Material for this task START

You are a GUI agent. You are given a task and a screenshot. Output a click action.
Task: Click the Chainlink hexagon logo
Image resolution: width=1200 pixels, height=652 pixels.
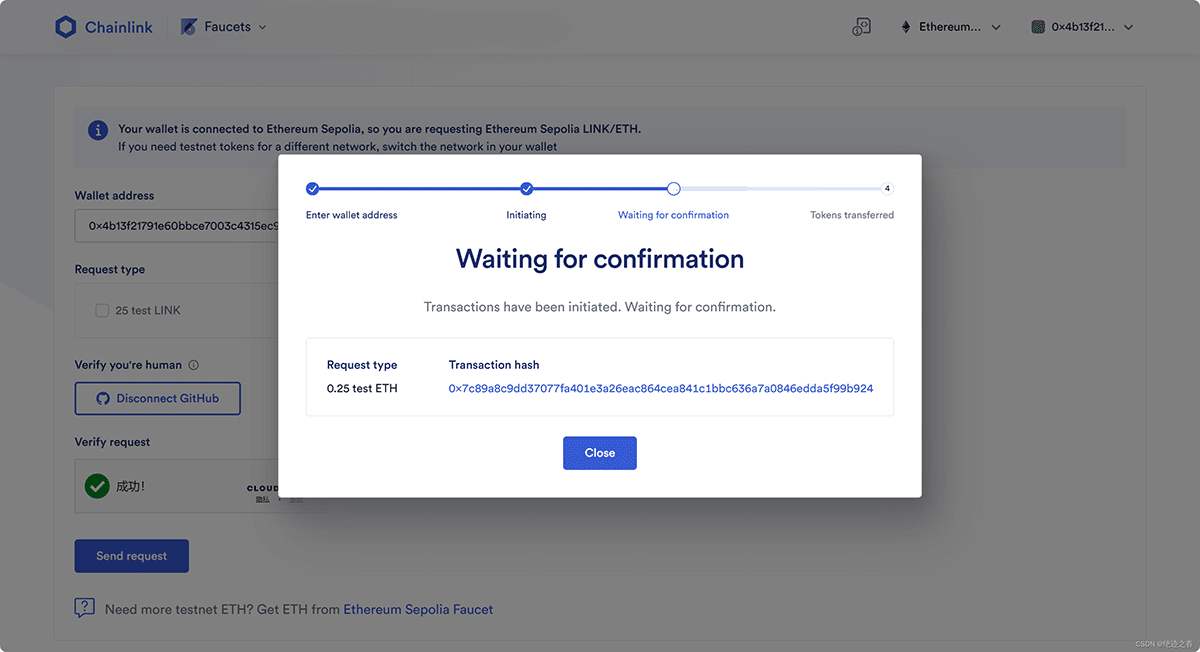click(66, 27)
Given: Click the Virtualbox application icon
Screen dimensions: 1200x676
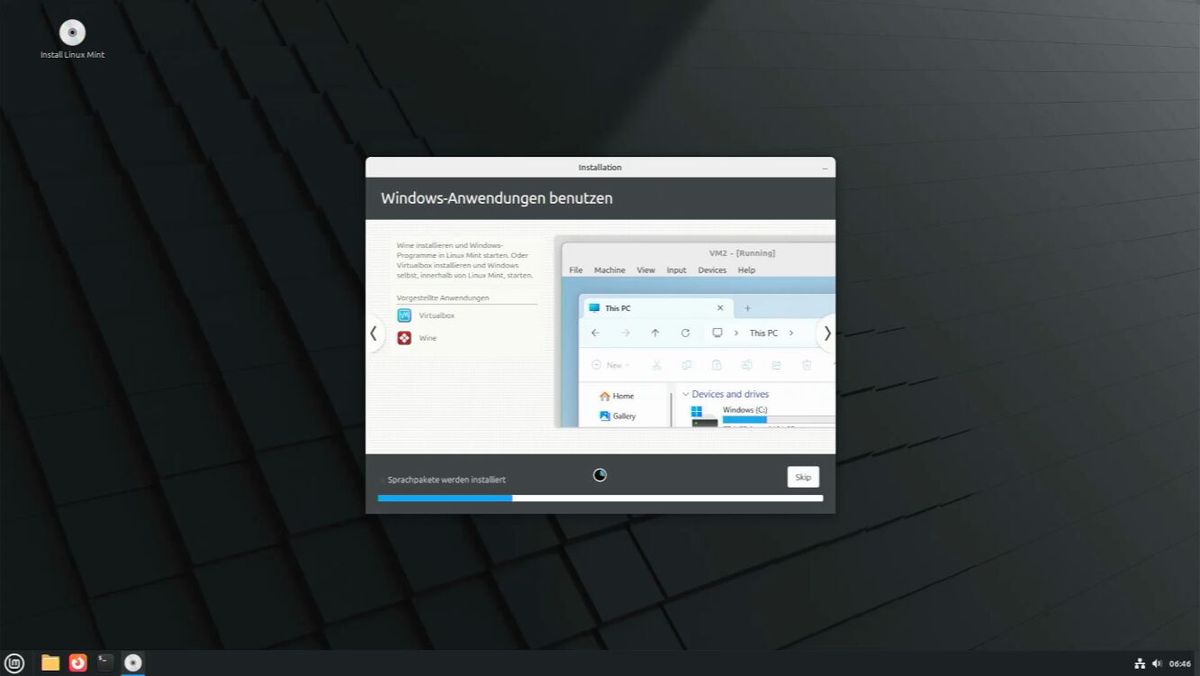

Material for this task END

### Task details
Beginning with the line where "Image resolution: width=1200" appears, reproduce every remaining line of the listing above, the last one included, but none of the pictures.

### Result of the exercise
Image resolution: width=1200 pixels, height=652 pixels.
click(66, 27)
Given: Click the Virtualbox application icon
Screen dimensions: 1200x676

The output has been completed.